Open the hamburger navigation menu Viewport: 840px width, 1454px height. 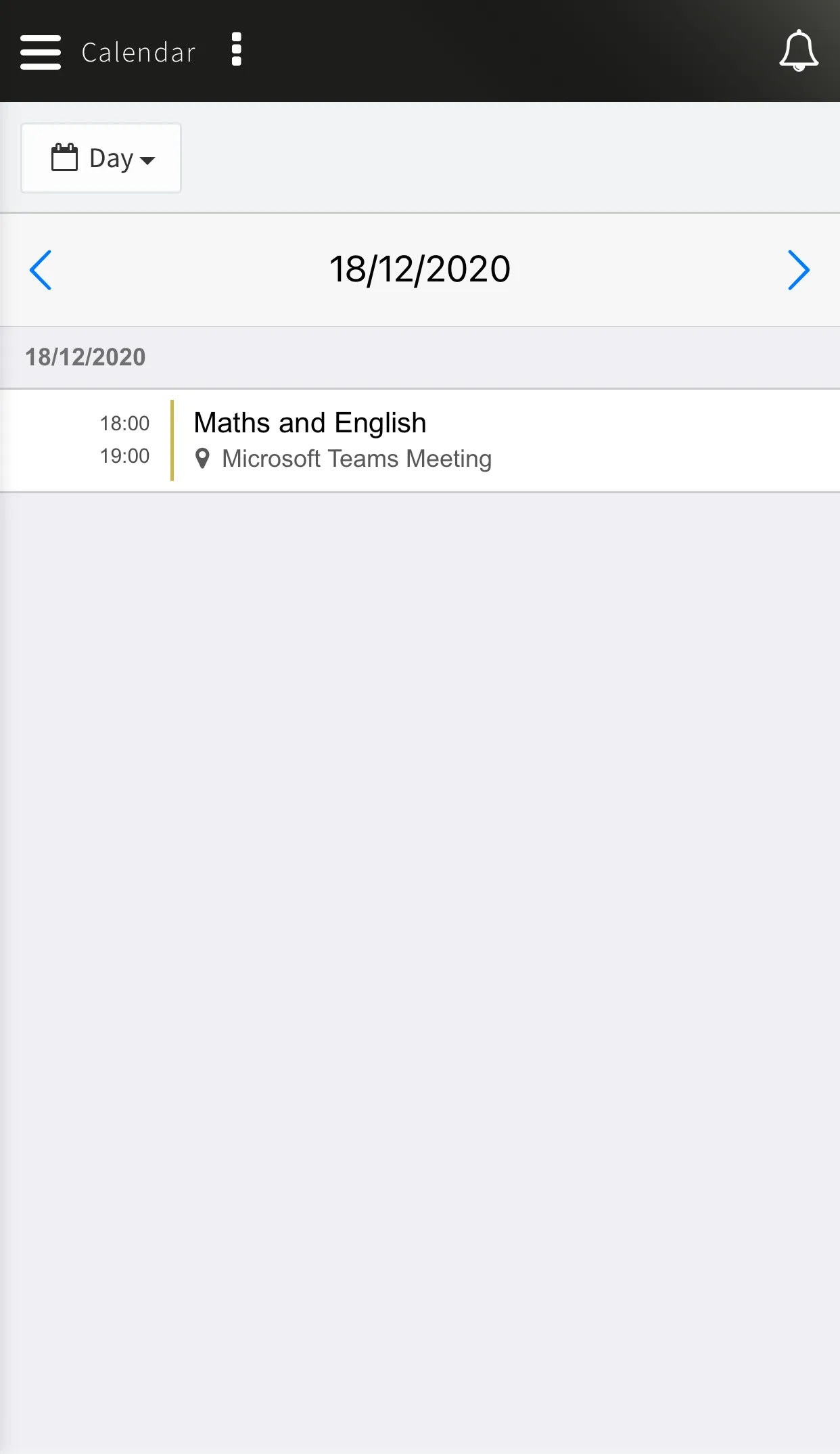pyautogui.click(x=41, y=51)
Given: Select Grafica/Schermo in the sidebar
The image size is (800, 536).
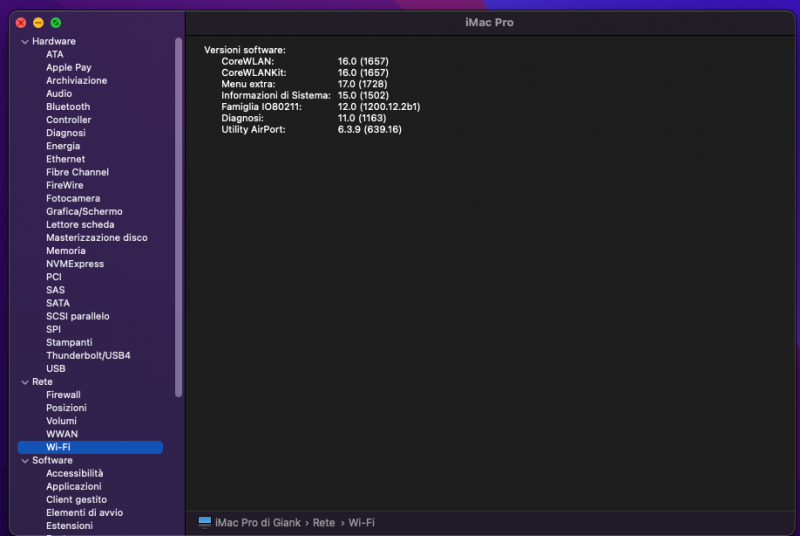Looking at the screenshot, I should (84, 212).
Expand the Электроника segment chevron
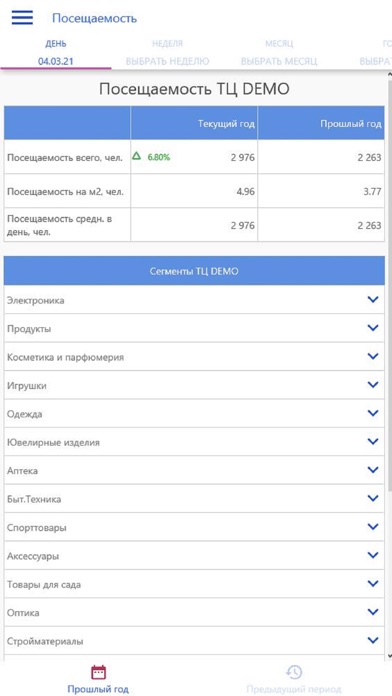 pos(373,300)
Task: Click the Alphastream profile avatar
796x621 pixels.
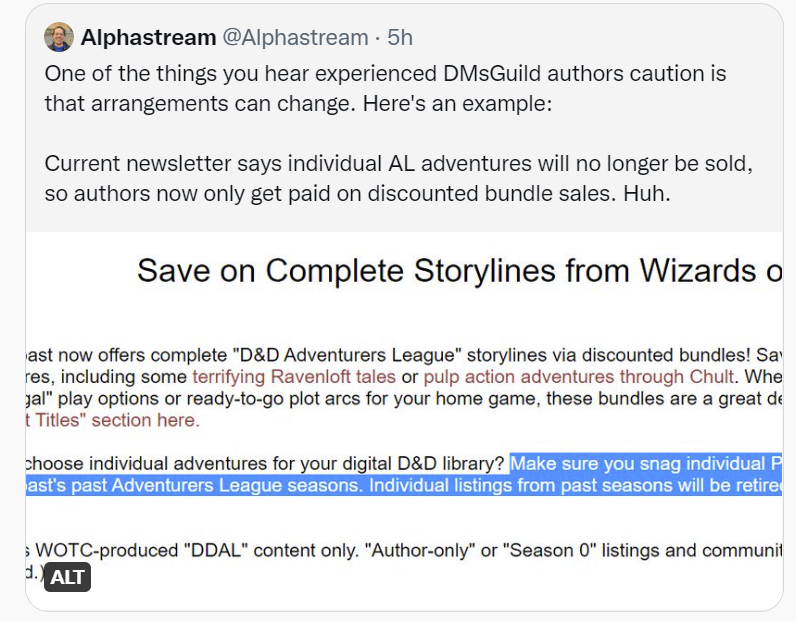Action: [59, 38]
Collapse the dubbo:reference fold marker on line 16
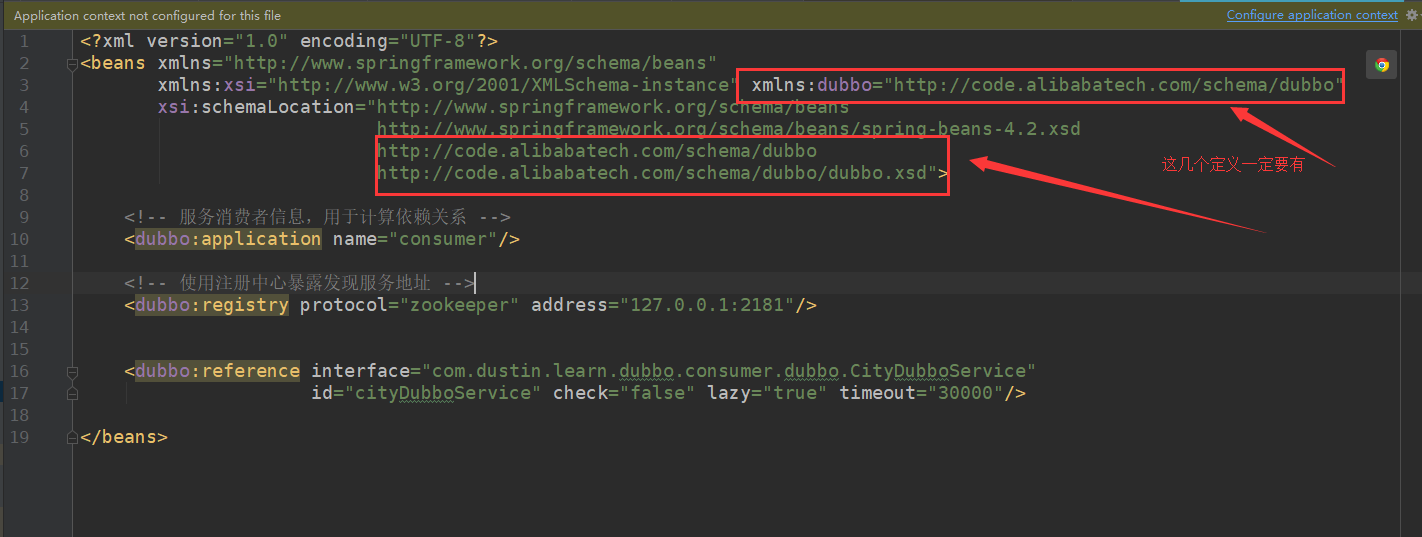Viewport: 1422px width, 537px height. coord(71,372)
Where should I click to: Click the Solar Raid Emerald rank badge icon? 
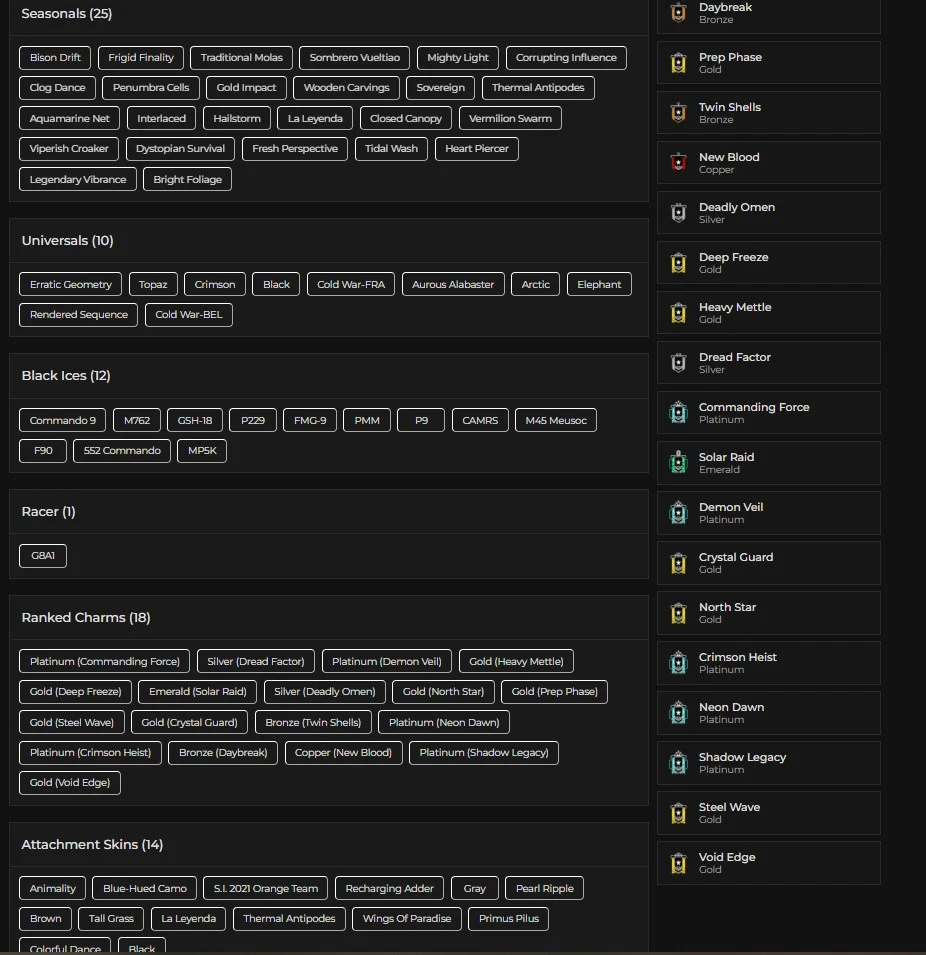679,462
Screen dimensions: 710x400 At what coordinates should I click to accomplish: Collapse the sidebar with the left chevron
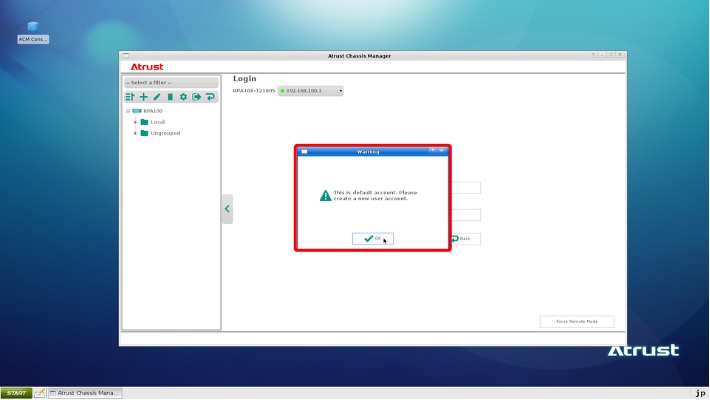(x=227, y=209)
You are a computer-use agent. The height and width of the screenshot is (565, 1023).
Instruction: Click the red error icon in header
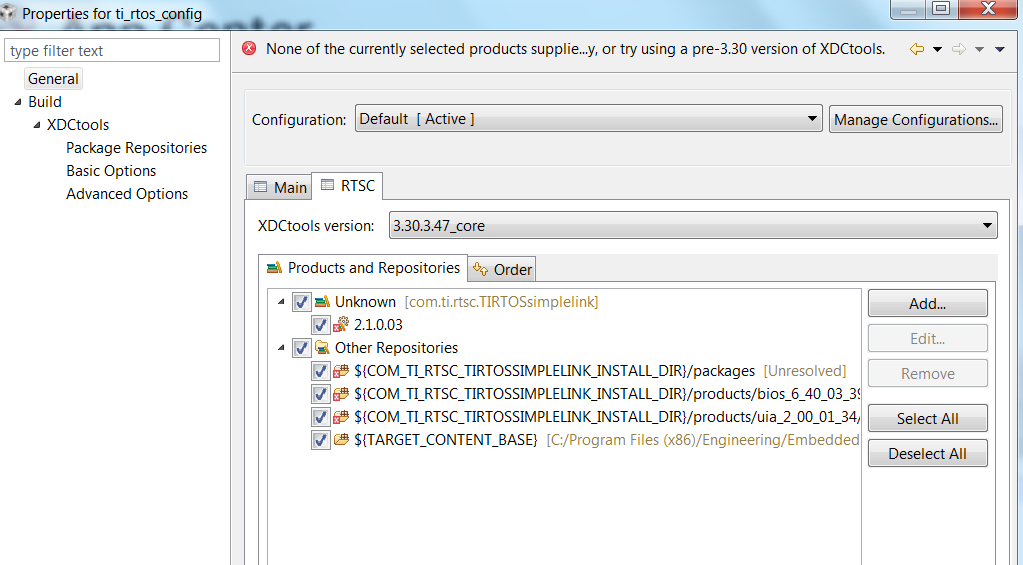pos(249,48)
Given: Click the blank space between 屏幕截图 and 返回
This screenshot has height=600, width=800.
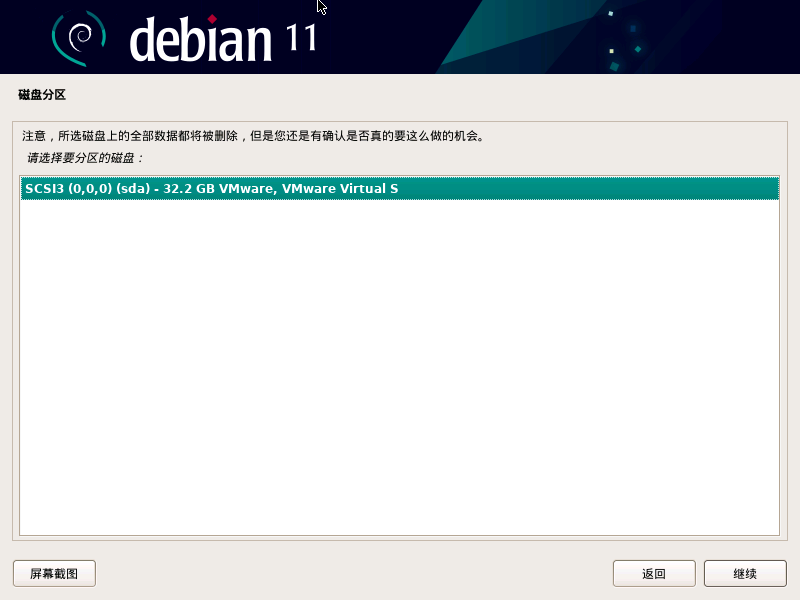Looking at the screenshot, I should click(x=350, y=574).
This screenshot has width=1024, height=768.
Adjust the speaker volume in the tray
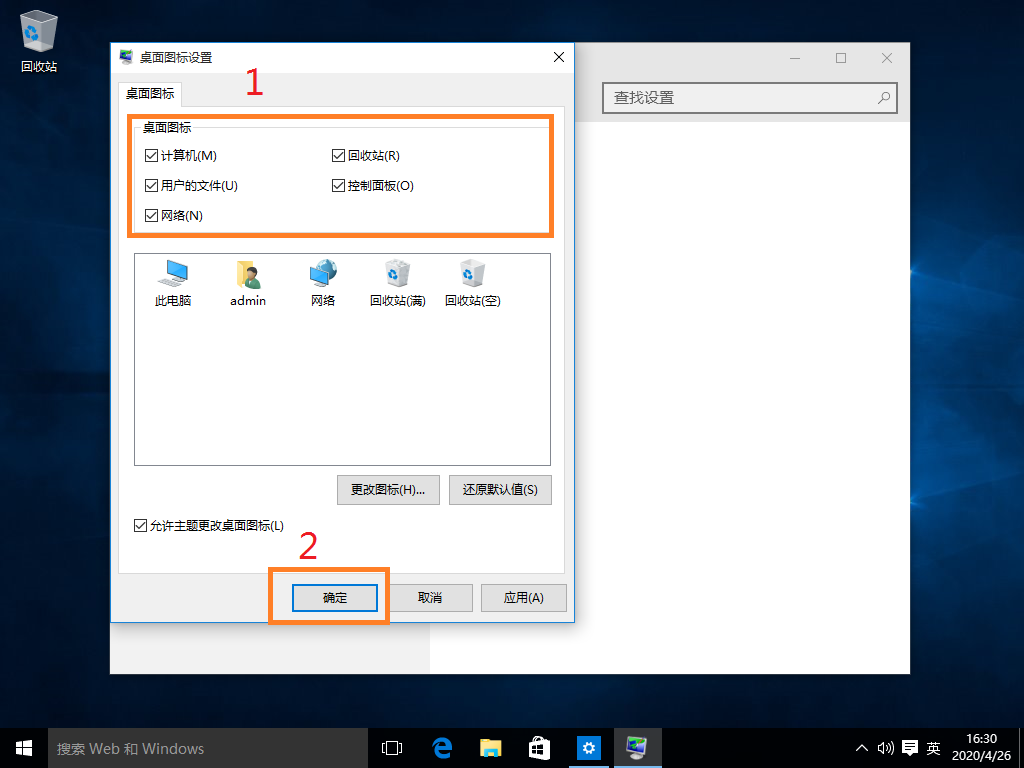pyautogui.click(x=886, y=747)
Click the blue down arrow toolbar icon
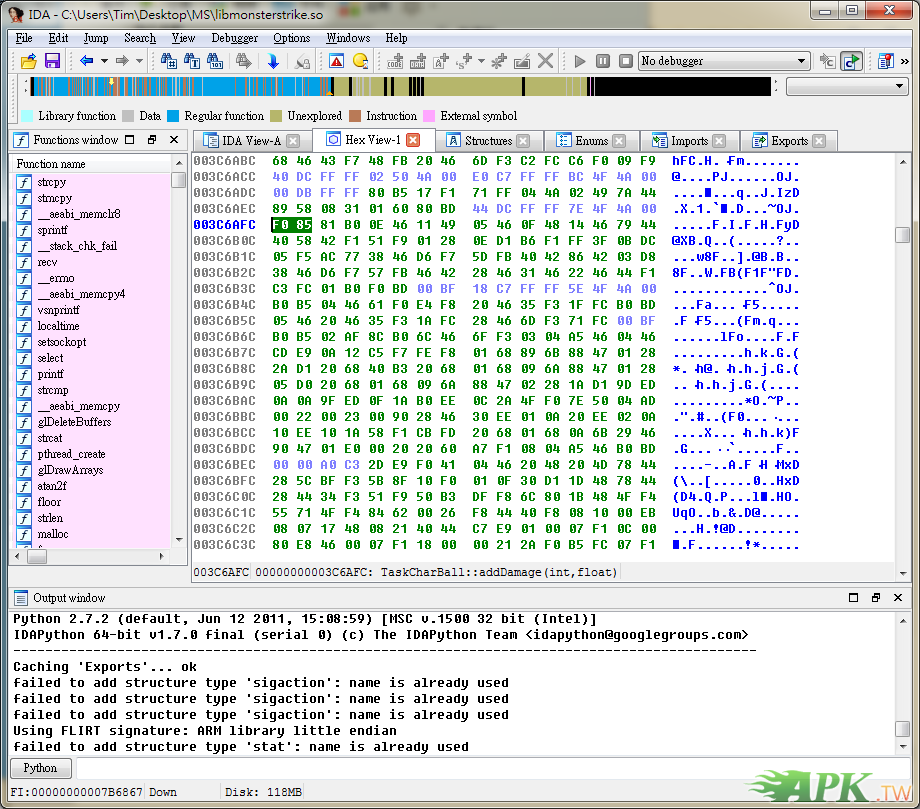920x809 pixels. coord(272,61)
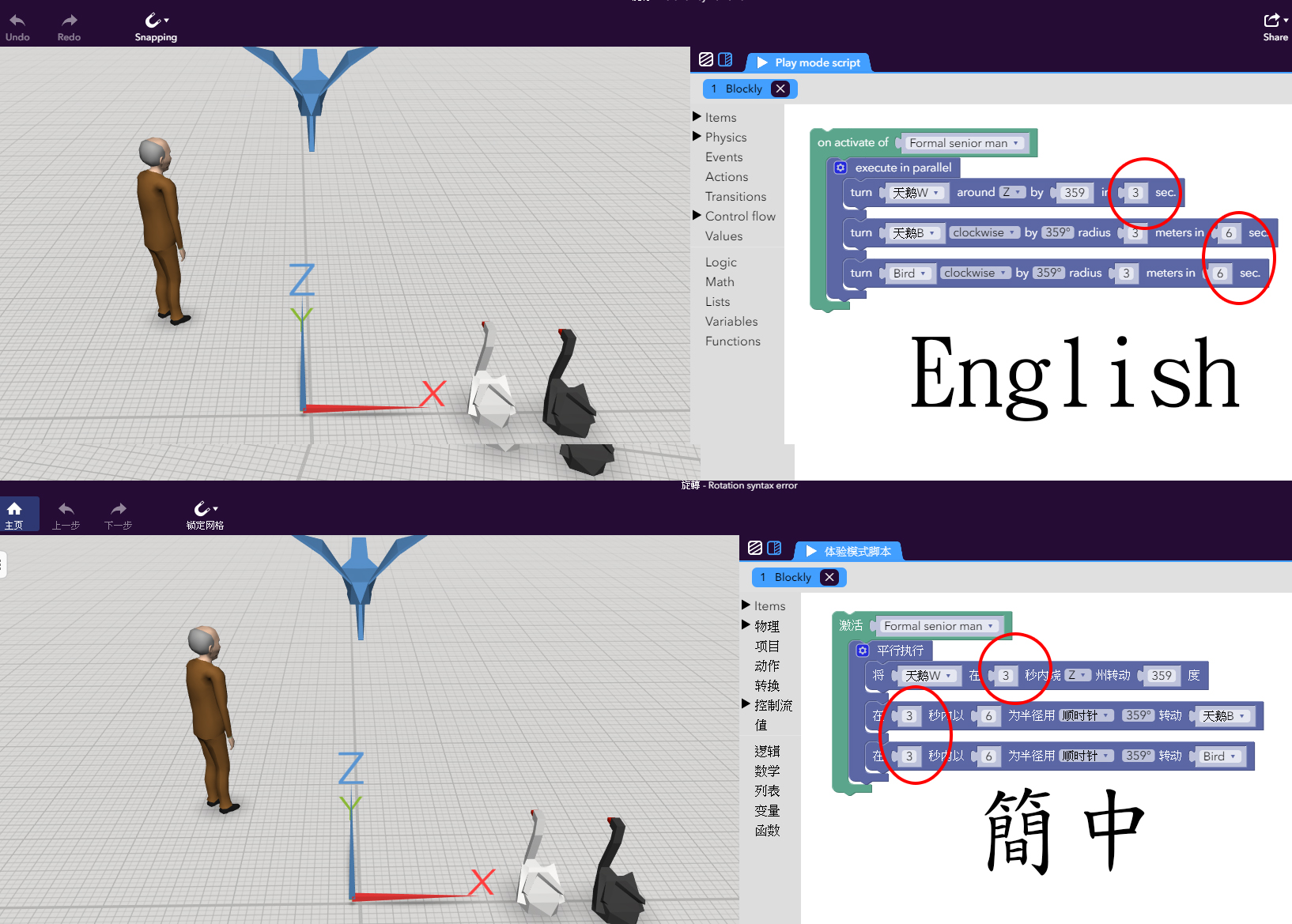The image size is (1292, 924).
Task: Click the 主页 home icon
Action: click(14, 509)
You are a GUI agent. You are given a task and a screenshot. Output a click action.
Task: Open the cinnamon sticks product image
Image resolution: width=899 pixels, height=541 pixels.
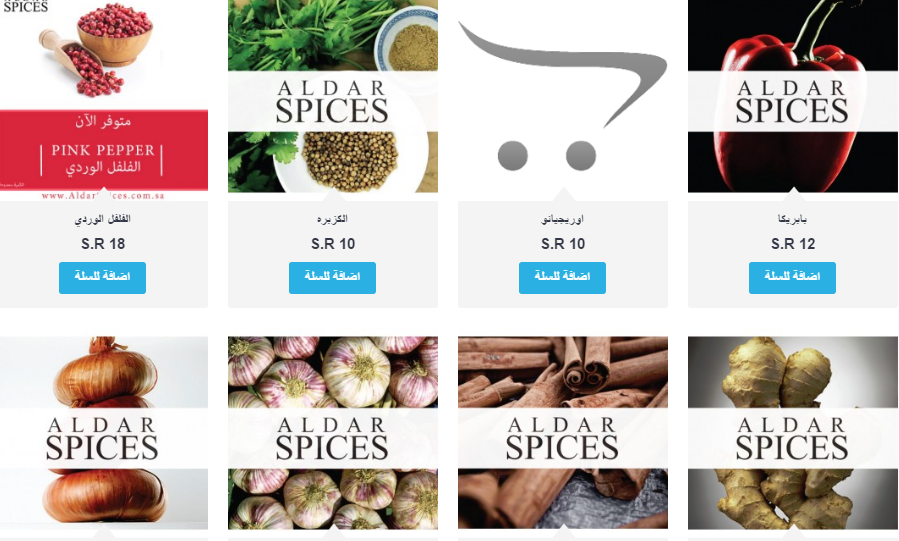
····················
- _Your instructions_: Copy every line above that includes the string "agent".

- _Task result_:
You are a computer-use agent. The height and width of the screenshot is (565, 1023).
You are a GUI agent. You are given a task and a screenshot. Output a click action.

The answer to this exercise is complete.